[start]
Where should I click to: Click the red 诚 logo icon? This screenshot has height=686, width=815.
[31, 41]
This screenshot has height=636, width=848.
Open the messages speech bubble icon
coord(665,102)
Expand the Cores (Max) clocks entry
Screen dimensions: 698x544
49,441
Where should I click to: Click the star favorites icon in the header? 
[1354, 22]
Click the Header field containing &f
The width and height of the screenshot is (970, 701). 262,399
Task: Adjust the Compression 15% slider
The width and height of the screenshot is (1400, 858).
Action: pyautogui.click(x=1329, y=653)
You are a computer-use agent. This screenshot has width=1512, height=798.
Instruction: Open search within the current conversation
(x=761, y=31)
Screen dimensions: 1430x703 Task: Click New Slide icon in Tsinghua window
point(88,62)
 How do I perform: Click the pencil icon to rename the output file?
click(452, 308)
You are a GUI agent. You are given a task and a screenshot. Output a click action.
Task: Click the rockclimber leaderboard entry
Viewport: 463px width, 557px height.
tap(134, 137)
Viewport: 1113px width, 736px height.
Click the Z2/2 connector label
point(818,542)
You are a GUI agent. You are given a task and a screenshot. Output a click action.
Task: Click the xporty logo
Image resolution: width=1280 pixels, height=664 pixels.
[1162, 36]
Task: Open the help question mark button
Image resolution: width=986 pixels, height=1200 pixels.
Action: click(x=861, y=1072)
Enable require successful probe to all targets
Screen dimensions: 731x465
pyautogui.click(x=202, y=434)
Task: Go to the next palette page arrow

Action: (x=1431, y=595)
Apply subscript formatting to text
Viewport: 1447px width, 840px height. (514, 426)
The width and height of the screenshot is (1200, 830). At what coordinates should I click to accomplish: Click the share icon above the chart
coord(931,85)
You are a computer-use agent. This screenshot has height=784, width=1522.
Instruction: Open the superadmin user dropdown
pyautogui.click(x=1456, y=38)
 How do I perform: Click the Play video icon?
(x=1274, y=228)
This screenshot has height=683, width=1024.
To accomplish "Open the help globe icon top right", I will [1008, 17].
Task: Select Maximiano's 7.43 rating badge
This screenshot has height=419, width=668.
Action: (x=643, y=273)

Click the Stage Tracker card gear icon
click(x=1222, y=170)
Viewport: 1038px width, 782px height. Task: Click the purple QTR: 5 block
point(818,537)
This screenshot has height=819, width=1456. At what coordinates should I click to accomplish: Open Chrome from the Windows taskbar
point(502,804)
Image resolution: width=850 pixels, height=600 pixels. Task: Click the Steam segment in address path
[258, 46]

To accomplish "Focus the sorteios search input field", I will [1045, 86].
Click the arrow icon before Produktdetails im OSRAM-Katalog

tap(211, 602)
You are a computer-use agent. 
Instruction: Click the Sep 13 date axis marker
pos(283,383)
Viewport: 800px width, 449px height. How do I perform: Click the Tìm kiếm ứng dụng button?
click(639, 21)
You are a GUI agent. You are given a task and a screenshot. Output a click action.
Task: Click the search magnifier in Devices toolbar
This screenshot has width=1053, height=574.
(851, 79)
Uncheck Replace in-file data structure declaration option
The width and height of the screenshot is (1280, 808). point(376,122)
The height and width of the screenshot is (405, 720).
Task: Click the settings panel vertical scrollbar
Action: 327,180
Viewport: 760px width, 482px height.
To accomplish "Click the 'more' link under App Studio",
[end]
Could you retype the rows shown above, everything from the line that contains "has width=1512, height=798." down to the line that contains "pyautogui.click(x=1456, y=38)", with both of those lines included?

You are a computer-use agent. This screenshot has width=1512, height=798.
Instruction: Open search within the current conversation
(x=761, y=31)
Screen dimensions: 1430x703 Task: Click New Slide icon in Tsinghua window
point(88,62)
 How do I perform: Click the pencil icon to rename the output file?
click(452, 308)
You are a GUI agent. You are given a task and a screenshot. Output a click action.
Task: Click the rockclimber leaderboard entry
Viewport: 463px width, 557px height.
tap(134, 137)
Viewport: 1113px width, 736px height.
Click the Z2/2 connector label
point(818,542)
You are a GUI agent. You are given a task and a screenshot. Output a click action.
Task: Click the xporty logo
Image resolution: width=1280 pixels, height=664 pixels.
[1162, 36]
Task: Open the help question mark button
Image resolution: width=986 pixels, height=1200 pixels.
Action: click(x=861, y=1072)
Enable require successful probe to all targets
Screen dimensions: 731x465
pyautogui.click(x=202, y=434)
Task: Go to the next palette page arrow

Action: (x=1431, y=595)
Apply subscript formatting to text
Viewport: 1447px width, 840px height. (514, 426)
The width and height of the screenshot is (1200, 830). At what coordinates should I click to accomplish: Click the share icon above the chart
coord(931,85)
You are a computer-use agent. This screenshot has height=784, width=1522.
Instruction: Open the superadmin user dropdown
pyautogui.click(x=1456, y=38)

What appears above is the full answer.